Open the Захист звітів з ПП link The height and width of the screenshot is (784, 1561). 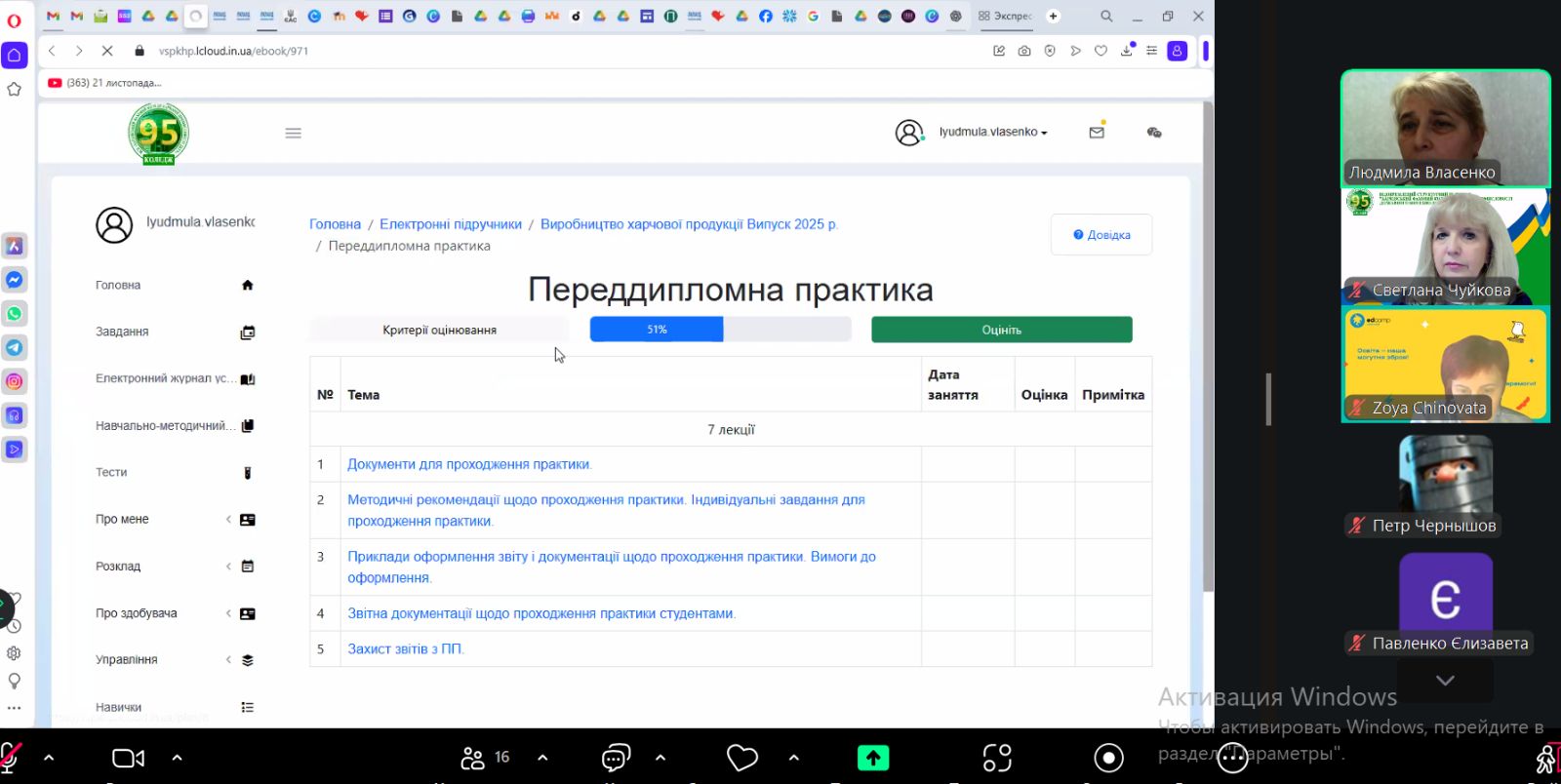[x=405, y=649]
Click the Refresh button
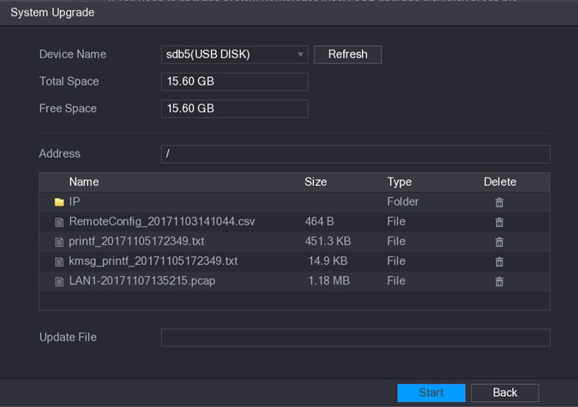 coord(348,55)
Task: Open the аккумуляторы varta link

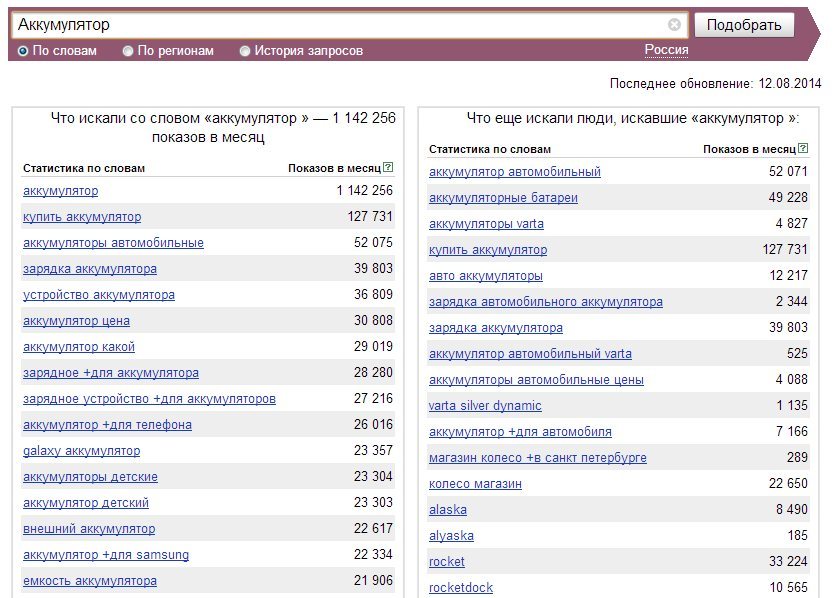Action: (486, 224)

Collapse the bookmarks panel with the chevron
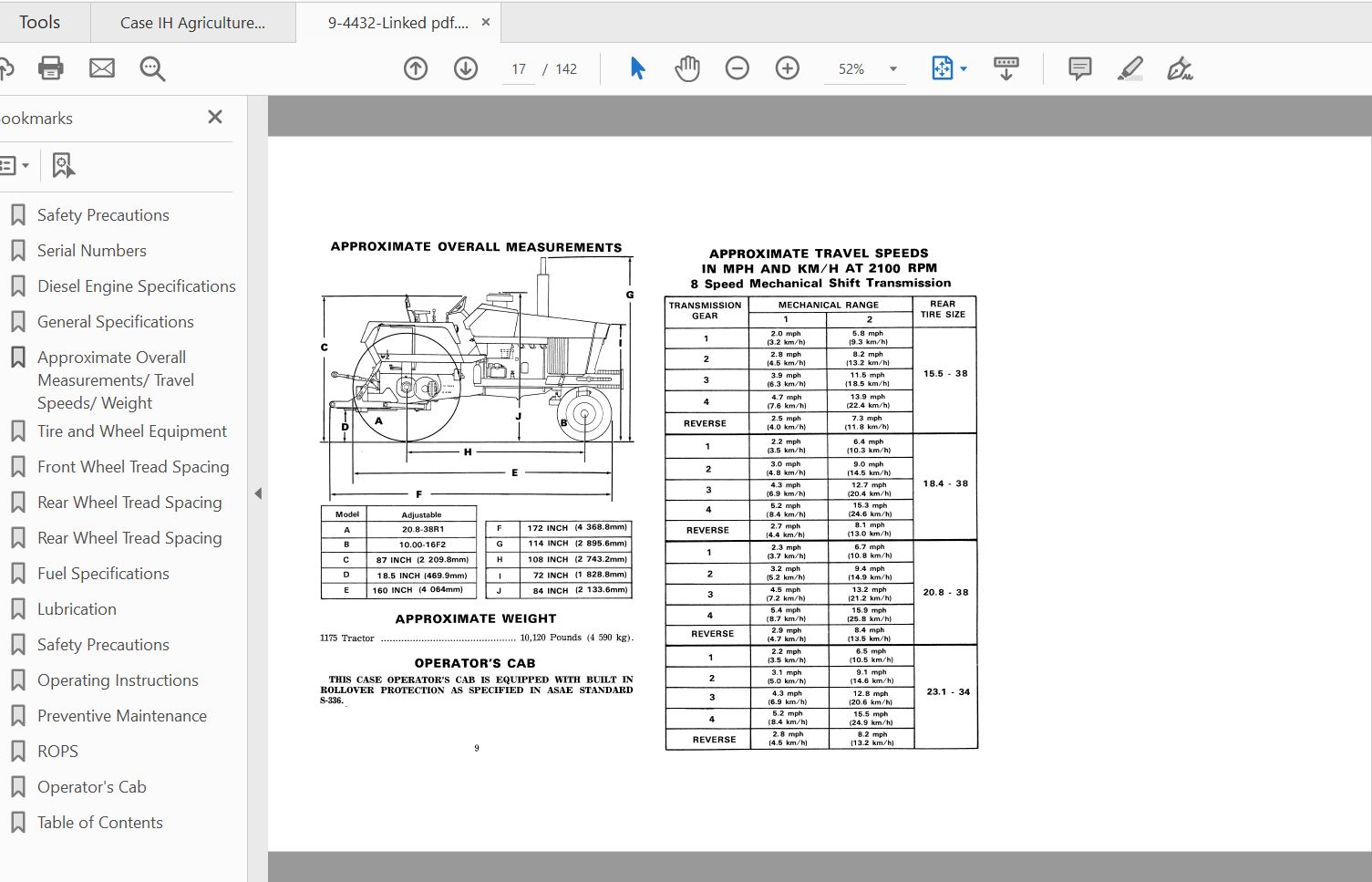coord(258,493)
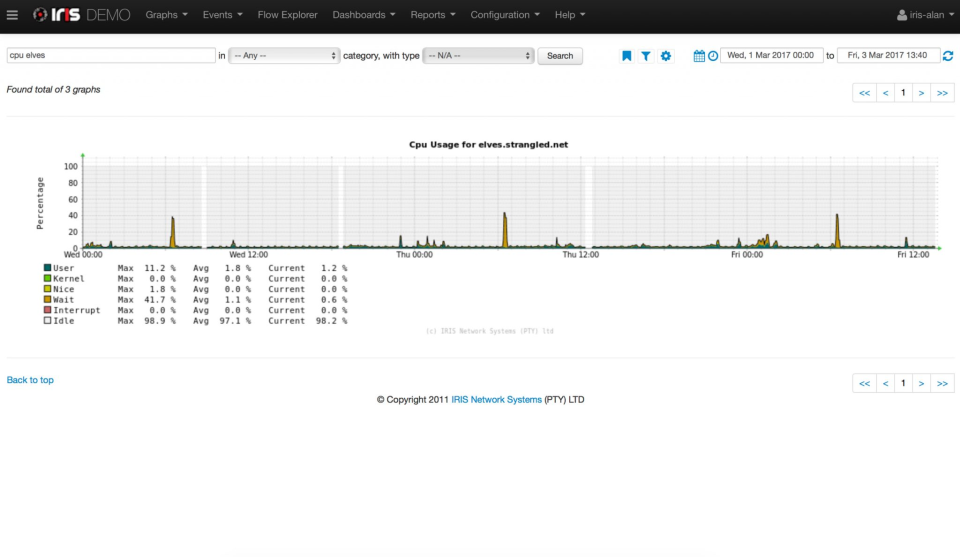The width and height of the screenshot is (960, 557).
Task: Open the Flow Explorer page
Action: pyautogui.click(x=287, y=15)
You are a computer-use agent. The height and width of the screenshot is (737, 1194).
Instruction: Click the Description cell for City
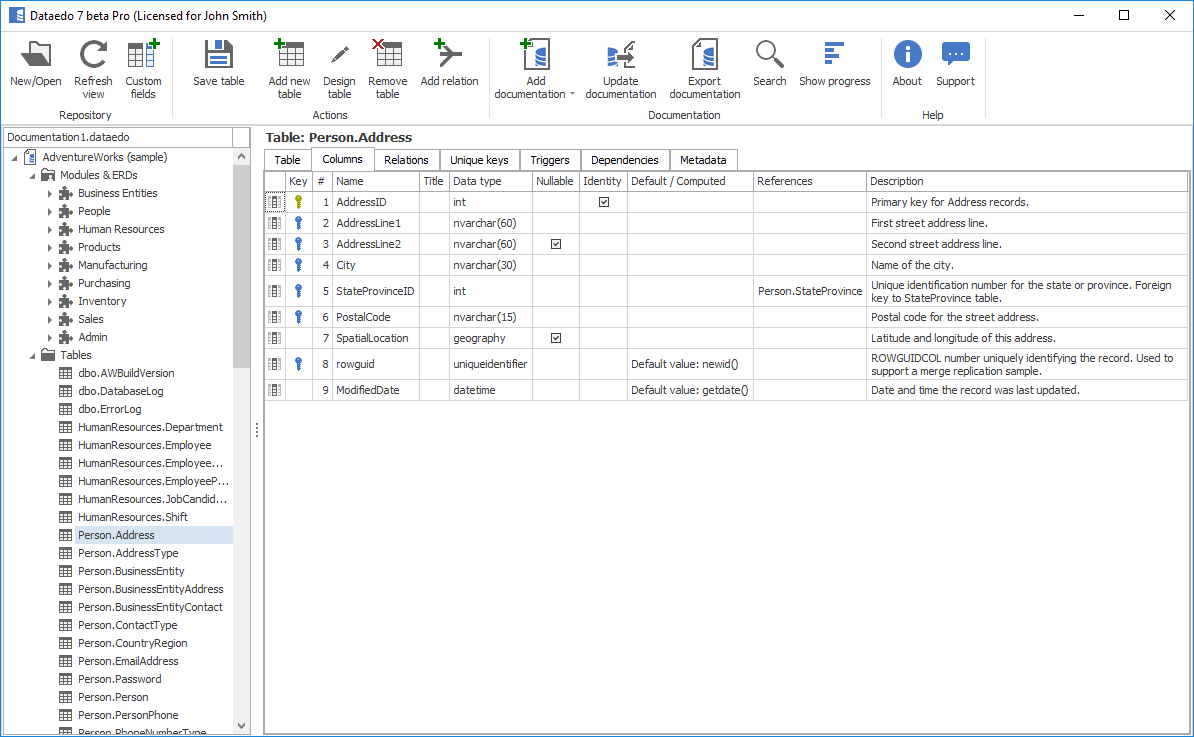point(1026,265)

--------------------------------------------------

[What you have to do]
Using the data above, print only the lines starting at the one with "Collapse the bookmarks panel with the chevron" and ending at the one with "You are a computer-use", exactly as they stand, minus the pictures.

[Result of the task]
Collapse the bookmarks panel with the chevron
coord(258,493)
The width and height of the screenshot is (960, 557).
Task: Open the Flow Explorer page
Action: pyautogui.click(x=287, y=15)
You are a computer-use agent. The height and width of the screenshot is (737, 1194).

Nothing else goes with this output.